“Empezamos divididos y estamos abiertamente enfrentados”. Con esta reflexión, el candidato a la Secretaría General del PSOE Patxi López ha asegurado este miércoles en Madrid que los avales presentados el pasado jueves no tienen relación directa con la intención de voto y que, por tanto, no se van a corresponder con los resultados de las primarias, el próximo 21 de mayo.

López asegura que “han subido los decibelios de las descalificaciones”.

En un encuentro informativo con los medios de comunicación, el exlehendakari ha advertido de las “presiones” y “coacciones” que se han vivido en la recogida de firmas.
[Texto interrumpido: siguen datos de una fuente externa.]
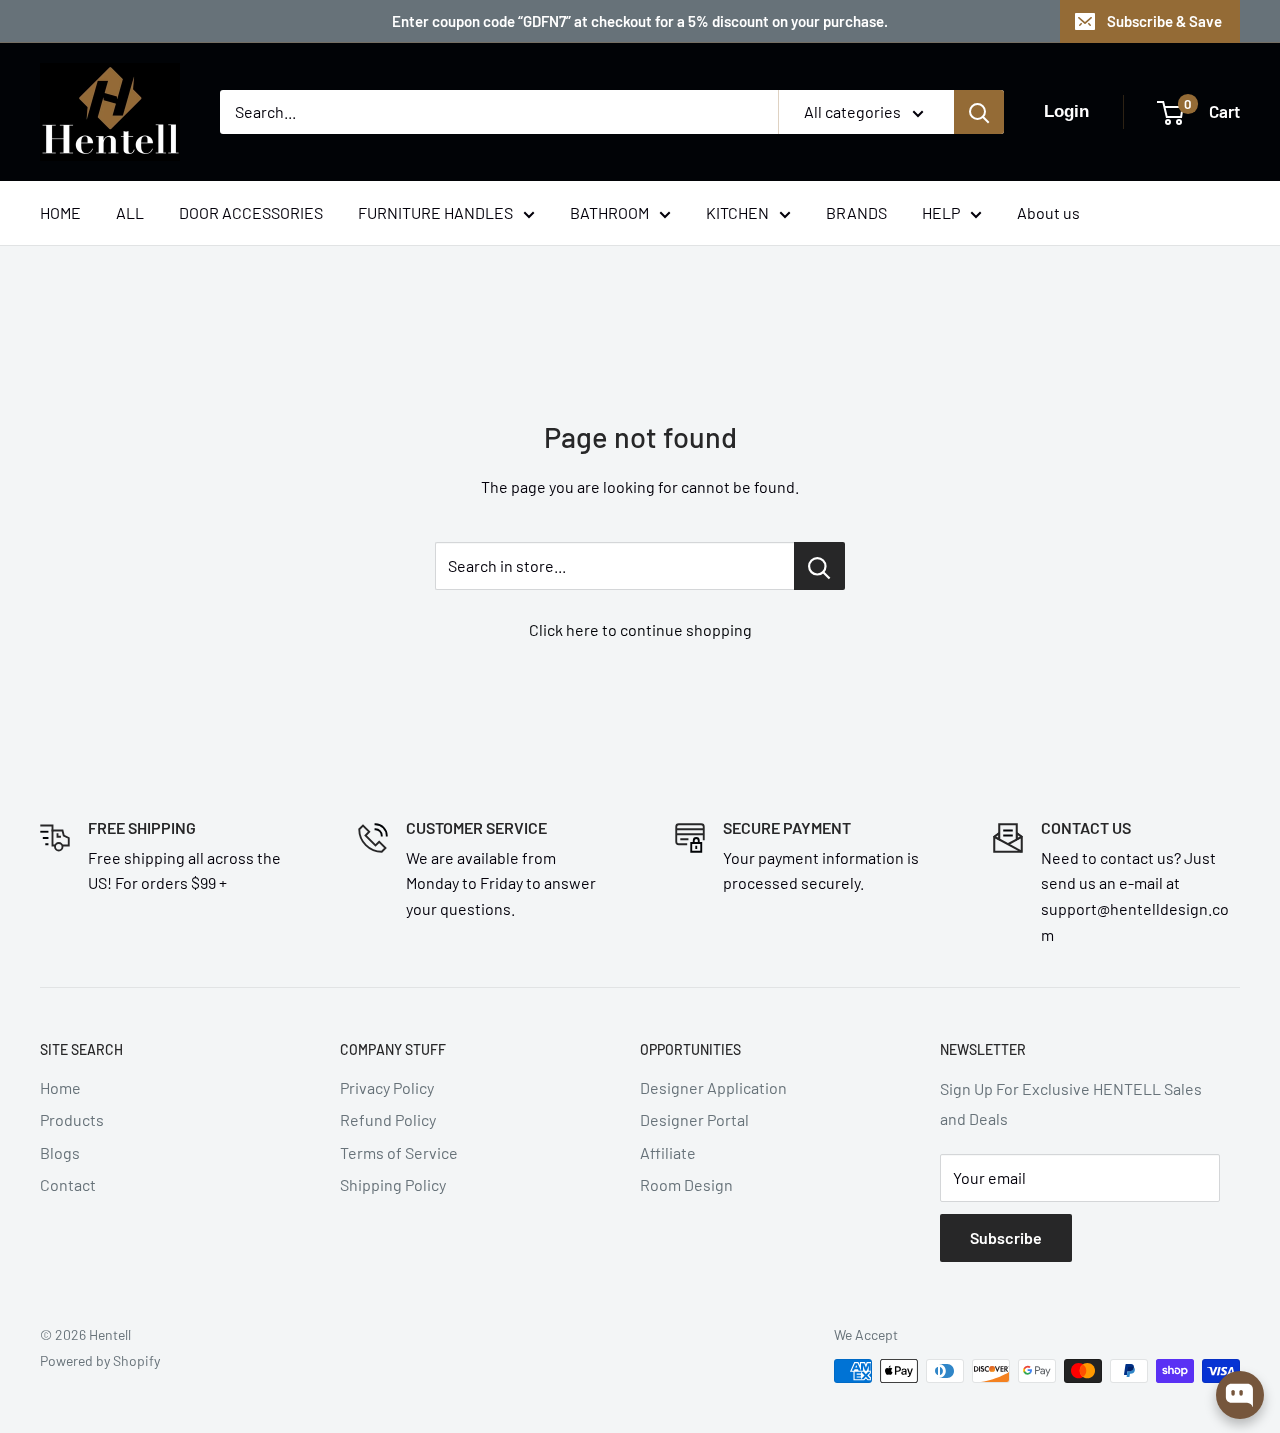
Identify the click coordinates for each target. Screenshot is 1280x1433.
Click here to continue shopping (640, 629)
Además, se ha reafirmado en su candidatura, porque, para él, los militantes tienen que tener una opción que defienda “la unidad y el entendimiento”, frente a los que “piden votos para matar a Pedro (Sánchez) o Susana (Díaz)”.

Asimismo, López ha señalado que el actual “enfrentamiento” entre socialistas está siendo “más evidente” por cómo ha sido la recogida de avales y por cómo “han subido los decibelios de las descalificaciones”. De hecho, para él, este conflicto de oratoria y mítines es una estrategia “absolutamente suicida”, porque solo va a conducir a una cosa: un mayor declive socialista.

“Armar bloques irreconciliables, unir a medio partido para combatir al otro medio nos llevará a la irrelevancia, cuando no a la desaparición”, ha apuntado López, quien confía en que el proyecto socialista no continúe por este camino, porque dará “igual” quién gane las primarias. “En Francia ya no tienen un problema de división, ya se han quedado sin partido”, ha recordado.

“Como no arreglemos nuestros problemas de unidad y de falta de claridad, va a dar igual a quién pongamos en el cartel electoral, porque no nos seguirá nadie”, ha reflexionado el exlehendakari, quien, a toda costa, según ha manifestado, quiere cortar con los conflictos revanchistas y populistas del PSOE. “Si entramos con dos ejércitos, igual salimos sin partido”, ha lamentado López.